**YOUR TASK:** Lines after the one containing "Clear the 'À vista' payment condition" are to be omitted; print exactly each line from the start of the records up to and including it.

**MATERIAL SHOWN:**
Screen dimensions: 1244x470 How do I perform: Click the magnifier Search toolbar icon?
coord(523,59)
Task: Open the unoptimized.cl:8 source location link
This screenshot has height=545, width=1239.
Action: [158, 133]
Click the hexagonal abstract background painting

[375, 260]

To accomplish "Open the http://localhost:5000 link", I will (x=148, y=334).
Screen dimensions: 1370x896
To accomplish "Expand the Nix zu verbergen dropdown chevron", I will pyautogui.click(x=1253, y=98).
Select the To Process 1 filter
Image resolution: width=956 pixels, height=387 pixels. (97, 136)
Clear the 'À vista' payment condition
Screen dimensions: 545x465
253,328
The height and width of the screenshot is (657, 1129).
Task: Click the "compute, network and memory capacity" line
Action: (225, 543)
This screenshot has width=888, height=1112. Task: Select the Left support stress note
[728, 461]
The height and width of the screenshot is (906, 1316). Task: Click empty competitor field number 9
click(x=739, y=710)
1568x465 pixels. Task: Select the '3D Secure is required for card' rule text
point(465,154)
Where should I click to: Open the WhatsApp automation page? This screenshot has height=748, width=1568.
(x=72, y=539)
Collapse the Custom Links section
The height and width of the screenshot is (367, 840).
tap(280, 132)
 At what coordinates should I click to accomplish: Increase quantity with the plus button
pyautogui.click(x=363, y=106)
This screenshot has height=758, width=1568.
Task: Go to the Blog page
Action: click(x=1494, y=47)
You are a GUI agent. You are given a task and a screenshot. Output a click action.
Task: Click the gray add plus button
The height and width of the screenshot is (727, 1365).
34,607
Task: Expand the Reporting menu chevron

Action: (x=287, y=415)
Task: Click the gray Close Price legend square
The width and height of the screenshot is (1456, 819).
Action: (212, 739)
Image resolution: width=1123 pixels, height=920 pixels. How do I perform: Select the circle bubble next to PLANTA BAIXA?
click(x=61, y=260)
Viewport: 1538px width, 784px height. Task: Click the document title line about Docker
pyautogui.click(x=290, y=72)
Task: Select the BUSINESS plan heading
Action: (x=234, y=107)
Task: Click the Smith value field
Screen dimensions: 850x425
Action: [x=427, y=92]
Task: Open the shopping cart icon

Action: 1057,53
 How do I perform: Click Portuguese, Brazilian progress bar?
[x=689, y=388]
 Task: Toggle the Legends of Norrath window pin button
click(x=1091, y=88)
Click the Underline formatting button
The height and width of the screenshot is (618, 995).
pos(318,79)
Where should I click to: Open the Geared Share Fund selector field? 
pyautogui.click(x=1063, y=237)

**TASK ANSWER:**
Screen dimensions: 1244x470 How do I perform: Click the magnifier Search toolbar icon?
coord(523,59)
Task: Open the unoptimized.cl:8 source location link
This screenshot has height=545, width=1239.
Action: [158, 133]
Click the hexagonal abstract background painting

[375, 260]

To accomplish "Open the http://localhost:5000 link", I will (x=148, y=334).
Screen dimensions: 1370x896
To accomplish "Expand the Nix zu verbergen dropdown chevron", I will pyautogui.click(x=1253, y=98).
Select the To Process 1 filter
Image resolution: width=956 pixels, height=387 pixels. (97, 136)
Clear the 'À vista' payment condition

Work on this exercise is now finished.